[Task goal]
The required answer is a copy of each line in the entries below that includes "Access".

[Saved entries]
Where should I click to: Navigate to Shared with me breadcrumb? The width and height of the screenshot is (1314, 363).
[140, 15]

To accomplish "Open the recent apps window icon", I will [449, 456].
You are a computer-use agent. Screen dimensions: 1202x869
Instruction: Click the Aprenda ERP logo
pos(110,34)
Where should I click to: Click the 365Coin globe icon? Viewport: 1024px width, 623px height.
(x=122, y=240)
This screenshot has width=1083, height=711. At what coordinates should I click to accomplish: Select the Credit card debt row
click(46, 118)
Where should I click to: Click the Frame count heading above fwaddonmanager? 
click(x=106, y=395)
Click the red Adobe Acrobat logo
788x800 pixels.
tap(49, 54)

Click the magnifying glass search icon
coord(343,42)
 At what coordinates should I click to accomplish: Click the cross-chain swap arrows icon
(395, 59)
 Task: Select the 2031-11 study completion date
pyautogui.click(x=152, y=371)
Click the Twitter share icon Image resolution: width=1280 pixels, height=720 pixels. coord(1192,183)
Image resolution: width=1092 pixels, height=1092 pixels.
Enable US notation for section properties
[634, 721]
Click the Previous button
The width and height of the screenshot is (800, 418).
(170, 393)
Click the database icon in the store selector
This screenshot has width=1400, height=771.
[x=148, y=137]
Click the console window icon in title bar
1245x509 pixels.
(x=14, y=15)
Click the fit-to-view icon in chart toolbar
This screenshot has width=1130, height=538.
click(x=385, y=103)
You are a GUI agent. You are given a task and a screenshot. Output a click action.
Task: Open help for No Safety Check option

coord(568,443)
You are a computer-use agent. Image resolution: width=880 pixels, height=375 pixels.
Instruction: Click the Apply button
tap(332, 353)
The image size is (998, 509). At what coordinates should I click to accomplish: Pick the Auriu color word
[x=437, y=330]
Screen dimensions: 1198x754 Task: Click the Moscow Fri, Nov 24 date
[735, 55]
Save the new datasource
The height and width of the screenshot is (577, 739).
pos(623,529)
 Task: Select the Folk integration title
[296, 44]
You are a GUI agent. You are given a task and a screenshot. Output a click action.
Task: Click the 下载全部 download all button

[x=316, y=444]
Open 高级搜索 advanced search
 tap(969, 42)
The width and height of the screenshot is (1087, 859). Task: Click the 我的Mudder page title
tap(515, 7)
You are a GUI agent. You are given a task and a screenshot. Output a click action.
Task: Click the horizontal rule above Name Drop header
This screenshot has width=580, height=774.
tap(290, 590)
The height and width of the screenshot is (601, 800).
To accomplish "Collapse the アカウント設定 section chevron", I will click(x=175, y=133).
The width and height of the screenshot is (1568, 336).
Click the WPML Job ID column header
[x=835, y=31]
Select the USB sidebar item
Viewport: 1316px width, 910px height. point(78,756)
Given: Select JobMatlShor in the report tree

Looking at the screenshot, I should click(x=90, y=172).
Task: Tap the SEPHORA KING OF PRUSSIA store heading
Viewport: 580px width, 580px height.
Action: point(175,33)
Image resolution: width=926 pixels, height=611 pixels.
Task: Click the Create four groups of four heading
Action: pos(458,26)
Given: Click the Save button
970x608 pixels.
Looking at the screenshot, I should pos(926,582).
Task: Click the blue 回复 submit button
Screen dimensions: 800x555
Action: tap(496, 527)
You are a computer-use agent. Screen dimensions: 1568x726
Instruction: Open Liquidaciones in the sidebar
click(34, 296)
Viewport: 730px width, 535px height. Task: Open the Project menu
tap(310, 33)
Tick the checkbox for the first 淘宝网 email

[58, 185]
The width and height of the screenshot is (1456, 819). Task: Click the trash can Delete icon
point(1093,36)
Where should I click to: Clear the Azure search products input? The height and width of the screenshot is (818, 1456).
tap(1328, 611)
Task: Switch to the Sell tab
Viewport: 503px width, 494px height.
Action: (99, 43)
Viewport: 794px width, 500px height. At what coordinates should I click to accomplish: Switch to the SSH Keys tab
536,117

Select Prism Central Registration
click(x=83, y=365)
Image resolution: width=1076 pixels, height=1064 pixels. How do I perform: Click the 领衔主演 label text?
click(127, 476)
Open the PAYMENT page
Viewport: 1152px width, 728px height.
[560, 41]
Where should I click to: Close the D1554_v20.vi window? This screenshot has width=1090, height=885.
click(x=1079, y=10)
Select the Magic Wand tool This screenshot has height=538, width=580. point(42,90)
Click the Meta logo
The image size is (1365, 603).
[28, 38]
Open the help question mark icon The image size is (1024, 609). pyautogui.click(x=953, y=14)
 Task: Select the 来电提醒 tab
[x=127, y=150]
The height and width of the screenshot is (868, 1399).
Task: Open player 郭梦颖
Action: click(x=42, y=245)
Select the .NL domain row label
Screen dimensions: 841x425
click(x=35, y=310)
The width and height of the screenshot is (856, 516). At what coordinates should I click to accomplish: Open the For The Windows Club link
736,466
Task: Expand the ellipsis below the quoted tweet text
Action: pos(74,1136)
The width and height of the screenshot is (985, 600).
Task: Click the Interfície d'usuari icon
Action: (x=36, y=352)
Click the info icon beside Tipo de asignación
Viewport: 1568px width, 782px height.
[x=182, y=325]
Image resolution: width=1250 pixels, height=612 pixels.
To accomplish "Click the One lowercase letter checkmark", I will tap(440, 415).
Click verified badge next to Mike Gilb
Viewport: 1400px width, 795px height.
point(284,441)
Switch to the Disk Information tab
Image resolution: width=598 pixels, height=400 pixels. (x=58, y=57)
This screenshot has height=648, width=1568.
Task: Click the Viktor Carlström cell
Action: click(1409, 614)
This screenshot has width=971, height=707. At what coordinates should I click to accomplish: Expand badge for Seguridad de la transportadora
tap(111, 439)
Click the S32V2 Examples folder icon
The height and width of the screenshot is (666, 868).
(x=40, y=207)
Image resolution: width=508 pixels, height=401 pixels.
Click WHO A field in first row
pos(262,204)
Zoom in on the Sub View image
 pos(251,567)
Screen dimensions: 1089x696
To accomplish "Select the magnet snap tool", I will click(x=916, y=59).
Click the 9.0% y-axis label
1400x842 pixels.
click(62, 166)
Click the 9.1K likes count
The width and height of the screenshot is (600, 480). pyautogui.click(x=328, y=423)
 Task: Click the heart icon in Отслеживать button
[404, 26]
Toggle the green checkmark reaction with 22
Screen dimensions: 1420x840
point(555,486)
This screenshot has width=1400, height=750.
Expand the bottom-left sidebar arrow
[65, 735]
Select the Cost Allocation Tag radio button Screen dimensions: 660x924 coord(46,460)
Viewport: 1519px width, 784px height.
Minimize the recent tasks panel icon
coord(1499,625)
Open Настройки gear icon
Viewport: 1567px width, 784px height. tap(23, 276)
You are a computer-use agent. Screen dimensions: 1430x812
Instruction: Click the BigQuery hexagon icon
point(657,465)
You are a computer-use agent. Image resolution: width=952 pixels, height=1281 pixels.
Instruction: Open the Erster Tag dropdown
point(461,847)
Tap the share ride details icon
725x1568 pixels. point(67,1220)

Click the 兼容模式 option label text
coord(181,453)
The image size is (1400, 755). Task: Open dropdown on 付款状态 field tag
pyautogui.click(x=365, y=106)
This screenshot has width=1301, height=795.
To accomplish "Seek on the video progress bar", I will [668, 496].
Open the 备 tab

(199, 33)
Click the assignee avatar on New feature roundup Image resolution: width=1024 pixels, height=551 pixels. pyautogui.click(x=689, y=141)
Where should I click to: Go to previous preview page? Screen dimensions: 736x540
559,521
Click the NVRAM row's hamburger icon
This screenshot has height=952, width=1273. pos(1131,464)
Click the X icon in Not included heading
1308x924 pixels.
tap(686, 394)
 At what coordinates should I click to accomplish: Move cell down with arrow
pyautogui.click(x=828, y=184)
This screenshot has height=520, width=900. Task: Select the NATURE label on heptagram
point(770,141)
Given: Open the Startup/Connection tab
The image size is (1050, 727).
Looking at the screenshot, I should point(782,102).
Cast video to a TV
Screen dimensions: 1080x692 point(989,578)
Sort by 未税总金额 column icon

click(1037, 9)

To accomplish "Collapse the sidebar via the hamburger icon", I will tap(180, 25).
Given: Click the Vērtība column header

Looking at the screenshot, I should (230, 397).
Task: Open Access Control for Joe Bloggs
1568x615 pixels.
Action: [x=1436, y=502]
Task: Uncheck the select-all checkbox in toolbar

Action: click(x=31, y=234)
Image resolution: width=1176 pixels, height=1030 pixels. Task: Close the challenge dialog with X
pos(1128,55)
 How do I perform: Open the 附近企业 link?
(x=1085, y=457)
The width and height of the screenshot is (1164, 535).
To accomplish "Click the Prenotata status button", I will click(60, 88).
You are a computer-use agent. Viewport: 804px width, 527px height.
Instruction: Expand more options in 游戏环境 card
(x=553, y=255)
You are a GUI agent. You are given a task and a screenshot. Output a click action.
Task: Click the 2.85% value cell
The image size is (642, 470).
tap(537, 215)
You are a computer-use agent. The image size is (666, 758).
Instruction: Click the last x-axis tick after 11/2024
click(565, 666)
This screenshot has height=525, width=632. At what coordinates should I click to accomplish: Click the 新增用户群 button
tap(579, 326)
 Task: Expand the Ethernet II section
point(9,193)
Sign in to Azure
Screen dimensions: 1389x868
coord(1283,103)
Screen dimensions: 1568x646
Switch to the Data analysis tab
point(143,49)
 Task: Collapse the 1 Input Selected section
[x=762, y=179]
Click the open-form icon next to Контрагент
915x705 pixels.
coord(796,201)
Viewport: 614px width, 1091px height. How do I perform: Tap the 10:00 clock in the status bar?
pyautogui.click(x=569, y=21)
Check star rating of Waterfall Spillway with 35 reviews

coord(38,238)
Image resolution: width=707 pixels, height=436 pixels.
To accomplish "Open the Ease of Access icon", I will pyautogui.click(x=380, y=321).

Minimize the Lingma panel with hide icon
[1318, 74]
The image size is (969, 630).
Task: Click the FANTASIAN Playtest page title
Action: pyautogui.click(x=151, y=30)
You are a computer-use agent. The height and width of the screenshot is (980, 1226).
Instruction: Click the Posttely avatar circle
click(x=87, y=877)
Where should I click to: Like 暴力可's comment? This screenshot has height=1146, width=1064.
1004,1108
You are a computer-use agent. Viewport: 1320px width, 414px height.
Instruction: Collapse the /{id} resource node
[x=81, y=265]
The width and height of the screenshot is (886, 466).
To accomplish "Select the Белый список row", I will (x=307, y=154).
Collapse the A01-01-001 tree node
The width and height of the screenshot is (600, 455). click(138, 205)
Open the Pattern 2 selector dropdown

[Solution]
Task: Open Access Control for Joe Bloggs
To accomplish "Open the Ease of Access icon", I will pyautogui.click(x=380, y=321).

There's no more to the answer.